Mi permetto di riportare le osservazioni scritte in una lettera privata e riservata per il semplice fatto che le condivido. E condividendole le faccio “mie”.
Riaprendo il tomo VI, l’ultimo pubblicato “in vita” dei Carnets, riscopro una lettera che Satprem detta a Sujata. È datata 17 settembre 1986 e, guarda caso, è indirizzata proprio a Luc.
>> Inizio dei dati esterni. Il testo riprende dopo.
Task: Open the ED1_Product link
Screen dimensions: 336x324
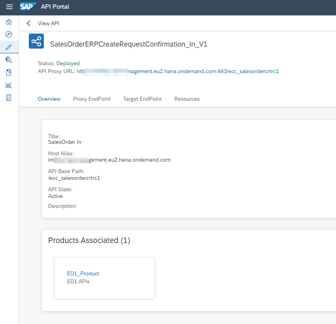Action: pyautogui.click(x=83, y=273)
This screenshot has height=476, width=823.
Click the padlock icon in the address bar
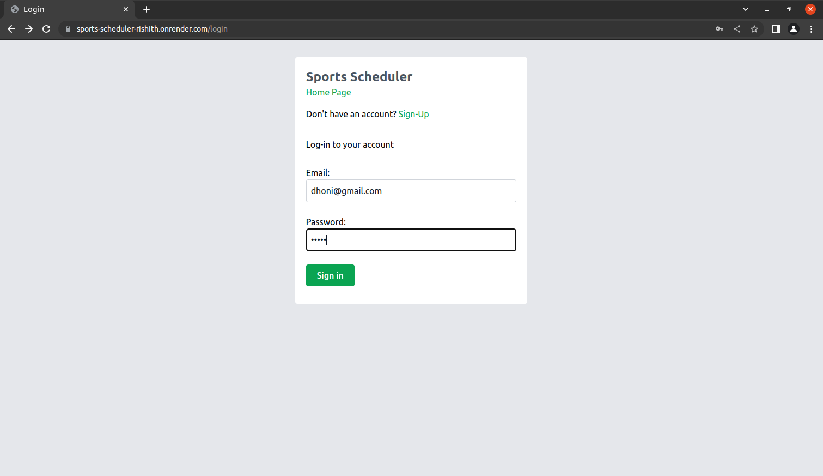point(68,29)

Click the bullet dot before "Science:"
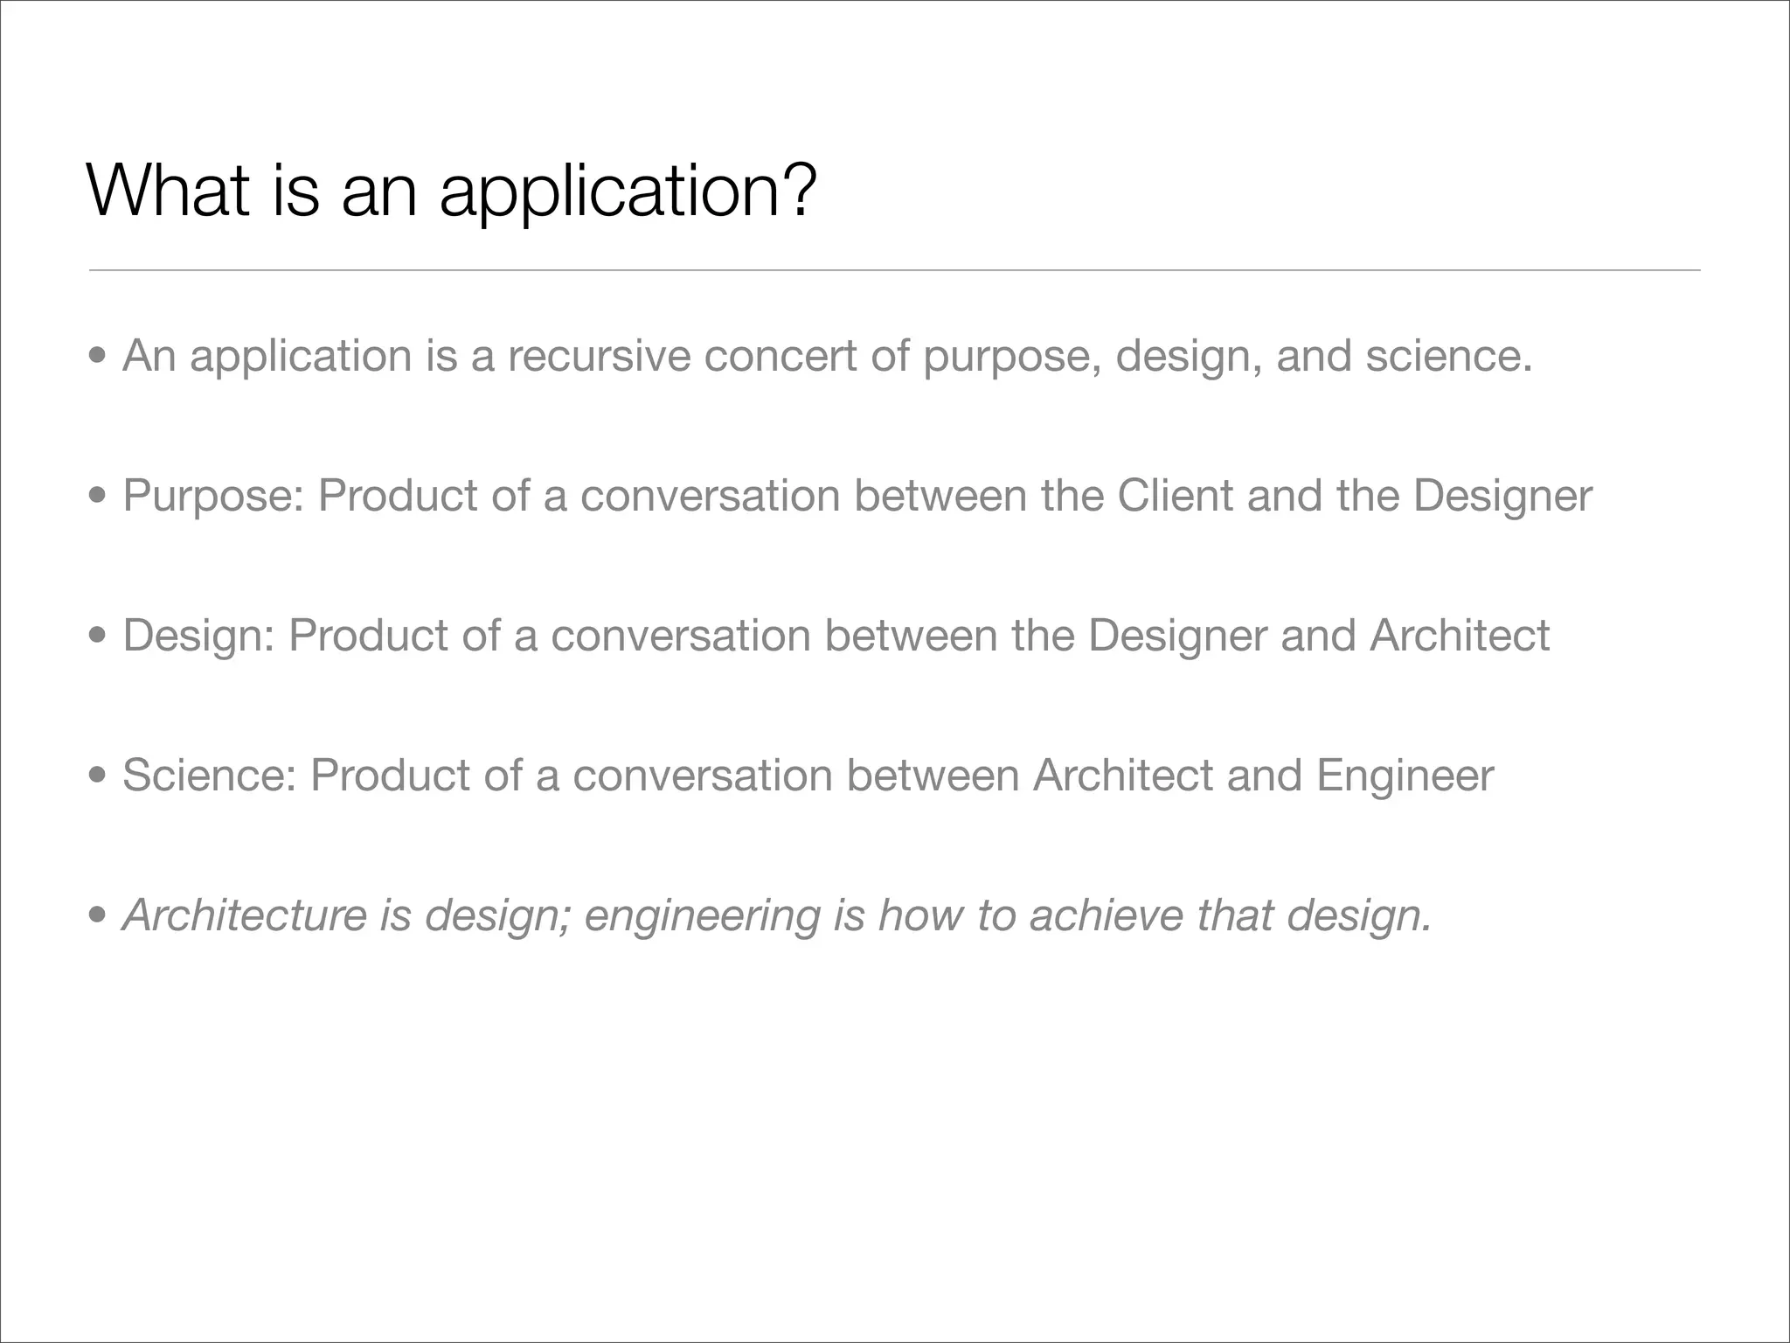[99, 776]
Satprem dice di voler aggiungere qualcosa al breve messaggio scritto il giorno prima. «Rileggendo la lettera che hai indirizzato a Sujata — detta Satprem — vedo che tu non capisci davvero la situazione profonda, quando sostieni che si tratterebbe del “problema di Michel” o del “problema centrale che riguarda il modo stesso con cui adempio alla mia missione”. No, Luc, non è ‘il problema di Michel’. Il problema “centrale” è quello che succede qui, è questo sforzo disperato per far sì che una materia umana possa fare il ponte con l’altra cosa, il mondo che vogliamo incarnare. È questo il problema centrale. E ovviamente le forze cercano ferocemente di disorganizzare, mandare in pezzi o distruggere il lavoro. Senza rendertene conto, del tutto involontariamente o inconsciamente, tu ti fai strumento di queste forze di disordine che altro non aspettano che una microscopica apertura per precipitarvisi e saccheggiare tutto. È quello che è successo all’Ashram, ad Auroville ed è quel che accade dappertutto, tristemente. Quelli che vogliono fare il lavoro o che tentano di farlo sono impietosamente messi alla prova. Io non sono Mère e non posso prendermi sulle spalle tutte le difficoltà e i problemi e le vessazioni esteriori. È necessario, sì, è necessario che un essere umano possa fare il ponte. Non c’è ‘io-ego’ qui dentro, non c’è individuo: c’è un tentativo terrestre molto disperato. Quando tu reagisci come hai fatto nei confronti di Michel, tu non ti rendi conto dello sconvolgimento che crei qui. Si direbbe che tu non capisca gli esseri umani e la loro sensibilità. E, naturalmente, ogni sconvolgimento che tocca Michel o Nicole o Jean Claude mi ricade pesantemente e fisicamente sulle spalle. È proprio questa la porta aperta che cercano queste forze di distruzione. Sri Aurobindo diceva: “Fino all’ultimo atomo” e io comincio a capire bene nella mia stessa carne che cosa voglia dire questo ultimo atomo. E non solo tu sconvolgi le coscienze di Michel o di Nicole, ma la tua idea ‘pratica’ e logica erode e mina la base stessa che serve da protezione al lavoro che qui si fa molto silenziosamente. Non devi cadere nella trappola di queste forze. È necessario che tu capisca l’ampiezza del ‘problema’. È necessario che il lavoro dell’Agenda qui sia protetto da ogni attacco sotto questo o quell’altro pretesto. Lo capisci?».
Ci fermiamo qui, nella rilettura, a metà circa della lettera di Satprem. Anche se nella seconda parte Satprem fa ancora una volta appello alla sua [di Luc] coscienza più alta: «veramente, questa povera terra è decisamente sul bordo del precipizio».
A giudicare dalle tristi e meste note del suo presunto “addio all’illusione”, sembra proprio che Monsieur Venet non lo abbia capito allora e non lo abbia capito ancora. E, purtroppo, dal travisamento all’imbroglio, dal qui pro quo alla falsificazione, se si sta dietro al risentimento e all’astio brontolante del piccolo elfo grigio (come chiamava l’ego, ridendo, Sri Aurobindo), il passo è breve. E tornare sui propri passi diventa ancora più difficile.